TEXT
◆ ◆ ◆

This is clever.  It wouldn't work for me because I don't see Balin, Fili, or Ori as having the hair colors it describes them with here (is it just me?) but it's cute.

But then again I could already ID them all on sight before the movie even came out because <3 Dwarves.

huinare: (aiwendil)
- Maybe I'm just out of the loop, but I was startled and delighted to find that some tracks to The Hobbit score are apparently released already.  I reblogged "Radagast the Brown," and since I'm too confuddled and in a hurry to figure out where it's actually sourced from here's a link to my reblog. 
This is the first bit of Hobbit score I have personally heard.  It's so lovely to hear Howard Shore in Tolkien mode again!  I also love some of the quieter/more reflective parts of this track.  Radagast holds a certain poignancy to me, probably because I envision AIwendil as having been very delicate, birdlike, and able to glide back in the Blessed Realm; to go from that to a grubby terrestrial Man-form would bite.

- I've been kind of overly obsessed with "Trois Vierges" by Epica this week.  My pedantic muse is not terribly happy with this development, as the angsty lyrics seem to strike a chord with him (proof: portrait).  I don't suppose my testing my questionable soprano mettle on the song is helping matters either.

- For my future reference, google image search of "Atalanta Fugiens."  Yay bizarre and sometime creepy art.
huinare: (theos)
Fonstad (Atlas of Middle Earth) posits that Orthanc was hewn into a volcanic plug.  Which seems very sensible.

Especially in light of Pico Cão Grande (São Tomé and Príncipe).  DUDE.

◆ ◆ ◆

RECORDED INFORMATION
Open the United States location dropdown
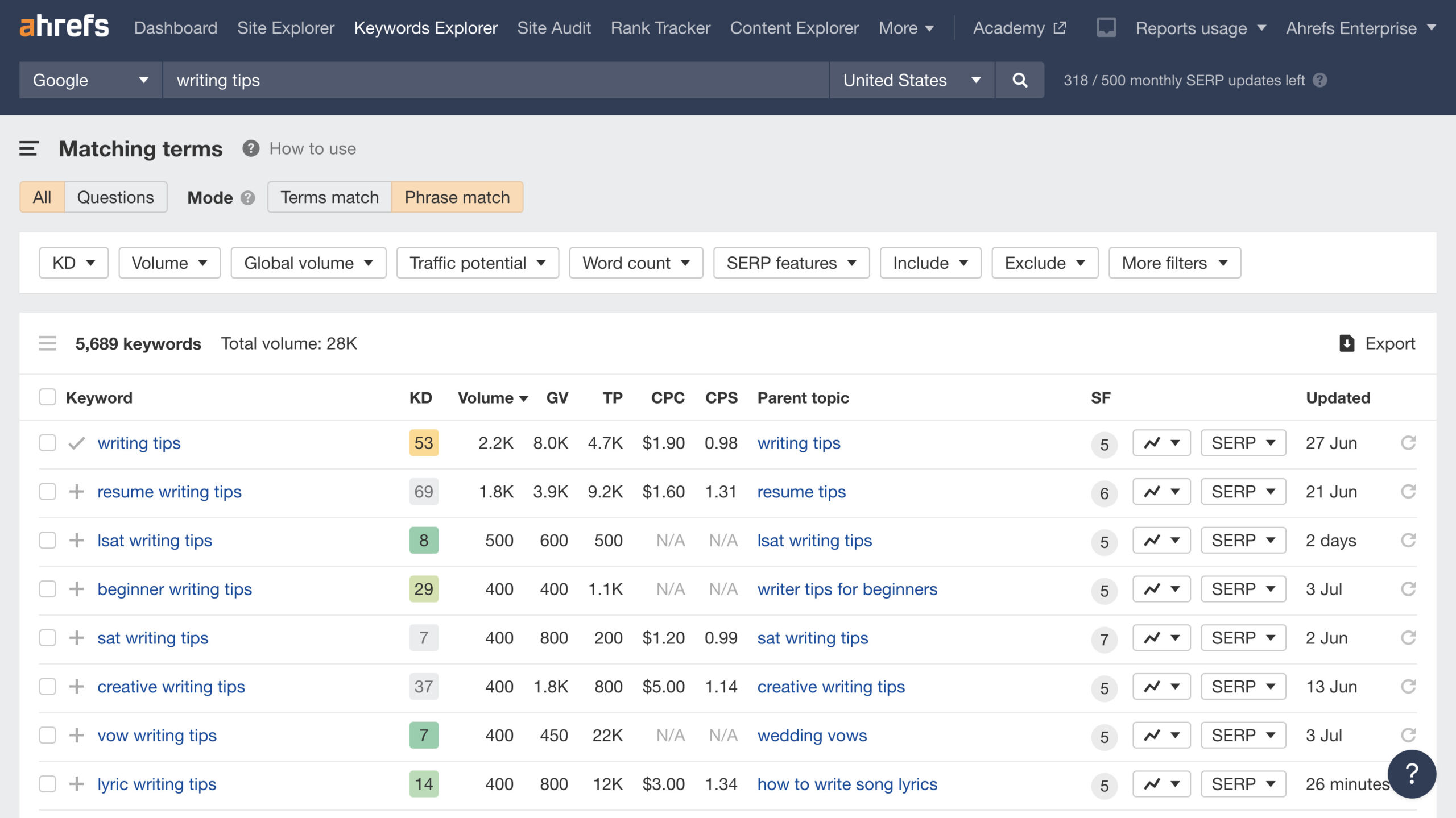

◆ ◆ ◆

WHAT IS NEEDED
Transcribe the blog excerpt between "This is the" and "sometime creepy art.", inclusive. The listing plays no part in this work.

THE REPLY
This is the first bit of Hobbit score I have personally heard.  It's so lovely to hear Howard Shore in Tolkien mode again!  I also love some of the quieter/more reflective parts of this track.  Radagast holds a certain poignancy to me, probably because I envision AIwendil as having been very delicate, birdlike, and able to glide back in the Blessed Realm; to go from that to a grubby terrestrial Man-form would bite.

- I've been kind of overly obsessed with "Trois Vierges" by Epica this week.  My pedantic muse is not terribly happy with this development, as the angsty lyrics seem to strike a chord with him (proof: portrait).  I don't suppose my testing my questionable soprano mettle on the song is helping matters either.

- For my future reference, google image search of "Atalanta Fugiens."  Yay bizarre and sometime creepy art.